Please repeat exactly the lines from the one containing "[Mapa do site] (204, 234)" through the last line of the records, both included, and nothing else, leaving out any pictures.

*** Stored data ***

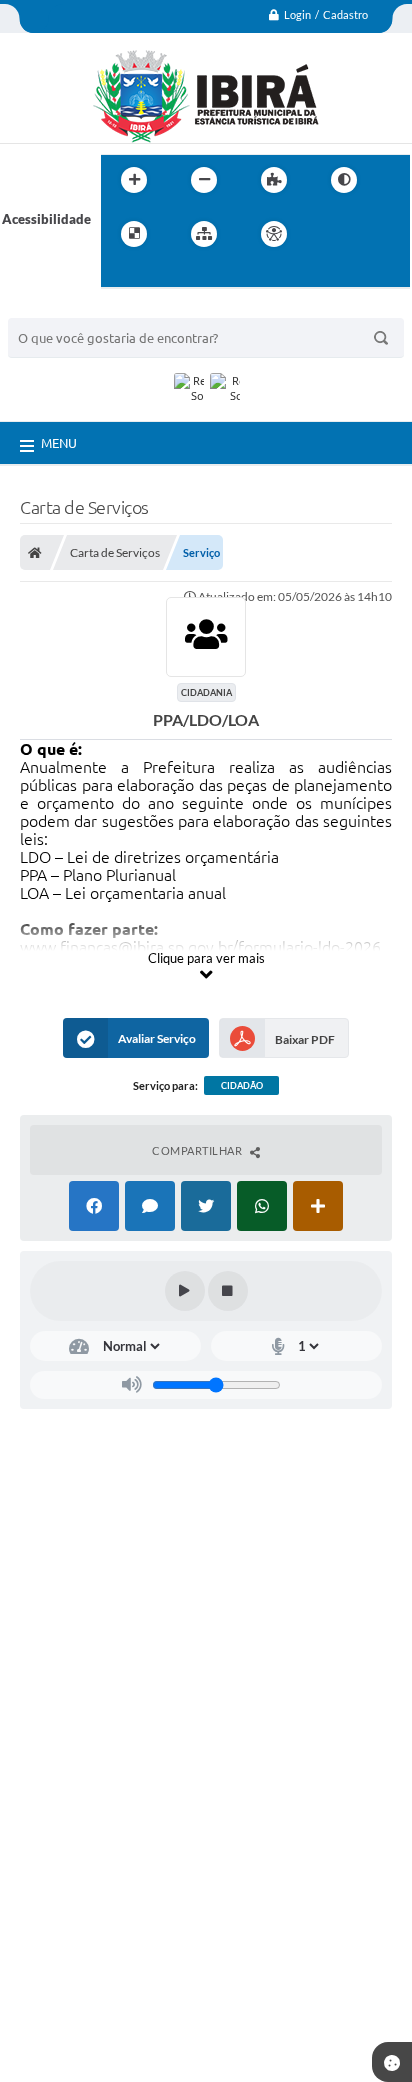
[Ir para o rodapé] (165, 275)
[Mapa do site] (204, 234)
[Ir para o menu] (375, 234)
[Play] (185, 1291)
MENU (59, 443)
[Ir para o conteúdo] (331, 234)
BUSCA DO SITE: (67, 308)
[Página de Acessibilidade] (274, 234)
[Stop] (228, 1291)
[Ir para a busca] (121, 275)
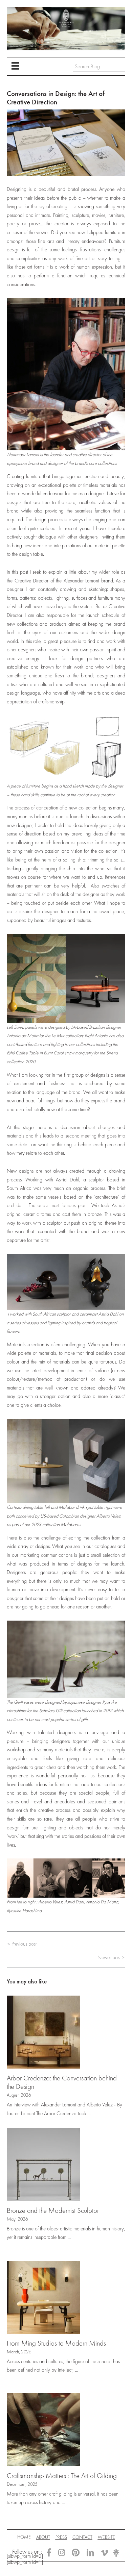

*** End of Stored data ***

| Solution for this task |
[Mapa do site] (204, 234)
[Ir para o menu] (375, 234)
[Play] (185, 1291)
MENU (59, 443)
[Ir para o conteúdo] (331, 234)
BUSCA DO SITE: (67, 308)
[Página de Acessibilidade] (274, 234)
[Stop] (228, 1291)
[Ir para a busca] (121, 275)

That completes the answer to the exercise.